EXERCISE OBJECTIVE:
Would you copy each line of the records that includes the word "input"?

(DATASET ENTRIES begins)

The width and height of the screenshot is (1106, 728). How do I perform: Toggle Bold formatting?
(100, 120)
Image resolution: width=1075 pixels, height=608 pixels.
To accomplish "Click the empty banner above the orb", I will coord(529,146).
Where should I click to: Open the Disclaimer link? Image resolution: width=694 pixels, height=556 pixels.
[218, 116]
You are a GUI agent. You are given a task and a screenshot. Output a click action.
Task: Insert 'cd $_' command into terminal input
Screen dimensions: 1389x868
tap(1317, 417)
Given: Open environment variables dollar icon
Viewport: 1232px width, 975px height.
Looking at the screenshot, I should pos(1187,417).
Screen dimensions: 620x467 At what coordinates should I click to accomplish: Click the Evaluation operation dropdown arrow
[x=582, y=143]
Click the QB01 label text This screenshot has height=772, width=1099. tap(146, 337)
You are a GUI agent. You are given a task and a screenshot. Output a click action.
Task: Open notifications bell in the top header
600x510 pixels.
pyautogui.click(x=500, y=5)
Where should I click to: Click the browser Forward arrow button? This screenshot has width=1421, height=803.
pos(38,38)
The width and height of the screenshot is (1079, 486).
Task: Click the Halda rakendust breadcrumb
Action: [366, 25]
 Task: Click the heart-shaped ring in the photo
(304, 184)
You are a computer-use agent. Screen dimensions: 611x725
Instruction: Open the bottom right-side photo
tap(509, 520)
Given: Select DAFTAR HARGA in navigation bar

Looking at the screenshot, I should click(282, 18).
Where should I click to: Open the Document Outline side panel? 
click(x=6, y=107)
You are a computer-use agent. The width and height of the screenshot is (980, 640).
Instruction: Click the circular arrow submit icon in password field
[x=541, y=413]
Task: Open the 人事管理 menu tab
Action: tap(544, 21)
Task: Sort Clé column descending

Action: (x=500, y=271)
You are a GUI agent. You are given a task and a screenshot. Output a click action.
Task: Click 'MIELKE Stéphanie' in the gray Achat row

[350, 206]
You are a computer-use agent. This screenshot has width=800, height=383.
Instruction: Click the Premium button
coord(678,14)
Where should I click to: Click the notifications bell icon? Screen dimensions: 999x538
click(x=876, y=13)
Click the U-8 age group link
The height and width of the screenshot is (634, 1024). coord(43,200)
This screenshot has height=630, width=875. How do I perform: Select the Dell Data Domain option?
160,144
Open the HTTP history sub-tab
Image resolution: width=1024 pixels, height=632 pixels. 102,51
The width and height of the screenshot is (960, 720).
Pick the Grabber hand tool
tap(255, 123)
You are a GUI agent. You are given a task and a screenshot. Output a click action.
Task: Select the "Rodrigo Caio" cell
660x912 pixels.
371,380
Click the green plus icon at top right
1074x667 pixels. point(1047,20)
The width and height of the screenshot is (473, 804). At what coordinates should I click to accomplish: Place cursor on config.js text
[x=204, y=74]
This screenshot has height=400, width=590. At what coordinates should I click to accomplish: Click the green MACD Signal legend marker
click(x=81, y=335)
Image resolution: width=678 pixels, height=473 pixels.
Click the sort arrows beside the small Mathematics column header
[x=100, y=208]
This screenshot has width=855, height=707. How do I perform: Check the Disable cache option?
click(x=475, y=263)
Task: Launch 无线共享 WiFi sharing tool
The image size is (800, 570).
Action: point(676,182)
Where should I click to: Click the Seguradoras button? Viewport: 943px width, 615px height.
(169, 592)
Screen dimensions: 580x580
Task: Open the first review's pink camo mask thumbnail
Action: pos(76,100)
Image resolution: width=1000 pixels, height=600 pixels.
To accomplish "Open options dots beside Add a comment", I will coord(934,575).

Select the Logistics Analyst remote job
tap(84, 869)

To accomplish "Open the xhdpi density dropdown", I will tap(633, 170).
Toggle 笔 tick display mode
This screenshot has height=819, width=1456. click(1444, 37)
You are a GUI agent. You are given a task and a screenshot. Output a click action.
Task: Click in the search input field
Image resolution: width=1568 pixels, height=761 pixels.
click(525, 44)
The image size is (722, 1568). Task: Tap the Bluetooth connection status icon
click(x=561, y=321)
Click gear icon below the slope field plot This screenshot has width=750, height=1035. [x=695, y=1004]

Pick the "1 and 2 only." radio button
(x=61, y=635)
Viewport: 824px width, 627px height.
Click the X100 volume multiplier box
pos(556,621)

(DATASET ENTRIES ends)

WRITTEN RESPONSE:
Task: Insert 'cd $_' command into terminal input
Task: Click in the search input field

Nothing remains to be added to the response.